Because the costs of preventing pollution from agricultural sources are less than the costs of cleaning up contaminated water, especially groundwater, environmental legislation is increasingly directed at the source of environmental problems. The source of agriculturally related problems is the farmer. Thus, if voluntary actions are unsuccessful and agricultural programs are not modified, it is increasingly likely that restrictions on land use or farm management will be imposed on farmers.
Trade Offs
Stricter environmental legislation affecting agriculture would produce trade-offs. For instance, restricting land use to improve environmental quality would also reduce the incomes of some farmers. Prohibiting pesticide or fertilizer use near vulnerable water systems could reduce crop yields. Although reducing crop yields might indirectly aid the farm sector by increasing commodity prices, individual farmers would pay the costs. In general, stricter environmental legislation would improve the environment but raise the cost of producing food and therefore its price.
The choice between a farm policy approach and an environmental legislation approach (or some combination of the two) depends upon whether and how the value of environmental quality benefits exceed farm sector adjustment costs. An evaluation of both the agricultural and environmental benefits and costs is needed to distinguish among alternative approaches.
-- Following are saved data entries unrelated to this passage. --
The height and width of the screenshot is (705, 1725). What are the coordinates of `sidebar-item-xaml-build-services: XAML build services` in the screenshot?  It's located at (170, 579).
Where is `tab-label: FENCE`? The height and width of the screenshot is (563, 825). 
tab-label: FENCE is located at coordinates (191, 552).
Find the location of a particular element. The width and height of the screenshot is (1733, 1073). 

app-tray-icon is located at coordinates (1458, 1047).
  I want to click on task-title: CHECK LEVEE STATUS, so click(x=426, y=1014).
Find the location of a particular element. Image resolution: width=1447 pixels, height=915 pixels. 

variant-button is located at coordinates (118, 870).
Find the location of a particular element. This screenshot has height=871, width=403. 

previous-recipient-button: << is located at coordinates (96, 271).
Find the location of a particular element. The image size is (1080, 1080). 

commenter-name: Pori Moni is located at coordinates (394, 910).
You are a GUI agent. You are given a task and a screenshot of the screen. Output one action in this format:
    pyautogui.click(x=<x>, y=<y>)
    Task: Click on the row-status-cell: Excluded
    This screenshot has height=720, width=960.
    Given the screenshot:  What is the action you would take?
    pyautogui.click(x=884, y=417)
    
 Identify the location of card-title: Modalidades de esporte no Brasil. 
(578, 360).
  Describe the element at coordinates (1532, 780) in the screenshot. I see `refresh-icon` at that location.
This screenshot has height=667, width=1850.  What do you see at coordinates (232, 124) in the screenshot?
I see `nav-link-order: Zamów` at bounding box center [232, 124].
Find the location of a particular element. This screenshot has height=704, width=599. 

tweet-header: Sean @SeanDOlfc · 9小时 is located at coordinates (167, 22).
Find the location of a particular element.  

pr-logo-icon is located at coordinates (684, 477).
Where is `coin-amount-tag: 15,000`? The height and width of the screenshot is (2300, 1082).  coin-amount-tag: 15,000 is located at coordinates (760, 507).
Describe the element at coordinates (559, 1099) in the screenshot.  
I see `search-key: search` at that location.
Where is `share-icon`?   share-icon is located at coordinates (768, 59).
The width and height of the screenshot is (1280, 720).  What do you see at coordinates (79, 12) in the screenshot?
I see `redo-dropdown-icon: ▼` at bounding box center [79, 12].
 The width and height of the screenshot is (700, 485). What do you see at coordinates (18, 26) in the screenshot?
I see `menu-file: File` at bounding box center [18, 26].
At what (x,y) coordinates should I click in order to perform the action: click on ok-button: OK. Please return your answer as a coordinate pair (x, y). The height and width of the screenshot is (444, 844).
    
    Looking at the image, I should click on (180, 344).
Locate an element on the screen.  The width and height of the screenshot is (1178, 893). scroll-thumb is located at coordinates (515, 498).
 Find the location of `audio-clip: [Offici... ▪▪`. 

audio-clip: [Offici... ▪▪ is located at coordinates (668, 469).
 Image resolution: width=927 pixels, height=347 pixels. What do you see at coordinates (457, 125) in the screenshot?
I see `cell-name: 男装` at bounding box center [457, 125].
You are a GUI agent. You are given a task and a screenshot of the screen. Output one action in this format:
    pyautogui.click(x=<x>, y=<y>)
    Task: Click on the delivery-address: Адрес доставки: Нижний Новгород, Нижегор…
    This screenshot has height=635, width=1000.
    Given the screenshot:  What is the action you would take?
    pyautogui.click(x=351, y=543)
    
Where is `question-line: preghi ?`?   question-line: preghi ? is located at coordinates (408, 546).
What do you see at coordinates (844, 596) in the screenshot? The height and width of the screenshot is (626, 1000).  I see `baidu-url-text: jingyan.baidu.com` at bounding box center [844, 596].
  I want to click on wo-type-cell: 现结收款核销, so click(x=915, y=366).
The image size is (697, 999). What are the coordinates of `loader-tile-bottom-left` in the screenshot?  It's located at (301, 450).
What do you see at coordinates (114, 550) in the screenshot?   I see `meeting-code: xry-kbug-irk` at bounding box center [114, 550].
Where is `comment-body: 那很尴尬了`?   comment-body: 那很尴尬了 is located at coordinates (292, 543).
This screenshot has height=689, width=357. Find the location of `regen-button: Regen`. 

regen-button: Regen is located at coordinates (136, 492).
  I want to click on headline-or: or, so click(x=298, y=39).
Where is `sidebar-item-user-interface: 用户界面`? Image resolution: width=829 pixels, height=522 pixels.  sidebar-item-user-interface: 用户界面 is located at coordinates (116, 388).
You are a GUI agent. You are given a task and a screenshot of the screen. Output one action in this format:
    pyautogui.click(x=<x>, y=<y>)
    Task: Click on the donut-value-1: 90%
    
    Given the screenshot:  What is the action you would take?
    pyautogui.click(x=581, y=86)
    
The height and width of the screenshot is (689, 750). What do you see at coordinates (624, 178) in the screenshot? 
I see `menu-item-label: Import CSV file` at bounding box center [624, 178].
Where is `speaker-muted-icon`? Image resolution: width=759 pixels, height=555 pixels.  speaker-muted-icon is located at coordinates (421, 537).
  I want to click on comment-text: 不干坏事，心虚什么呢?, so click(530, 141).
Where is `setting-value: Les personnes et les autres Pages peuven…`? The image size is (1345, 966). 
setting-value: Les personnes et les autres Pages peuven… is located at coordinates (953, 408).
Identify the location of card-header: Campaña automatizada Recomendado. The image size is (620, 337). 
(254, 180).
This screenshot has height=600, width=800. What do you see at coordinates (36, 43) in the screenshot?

The environmental benefits of farm program modification need to be examined in concert with the implications for commodity prices, farm income, rural economies, agribusiness, and agricultural trade.
Modifying farm programs to allow for joint achievement of environmental and agricultural policy goals might be less traumatic for the agricultural sector than the alternative, and might be cheaper for society. The more we can modify farm support programs to reduce their negative environmental side effects, the fewer environmental problems will remain that require specific environmental legislation. Given the difficulty and expense of dealing directly with agricultural nonpoint pollution—whether it be the regulation of chemical use or enforcing surface and groundwater standards—this is clearly a situation where an ounce of prevention is worth a pound of cure.
Tim T. Phipps is a fellow at the National Center for Food and Agricultural Policy at Resources for the Future. Katherine Reichelderfer is a visiting fellow at the National Center.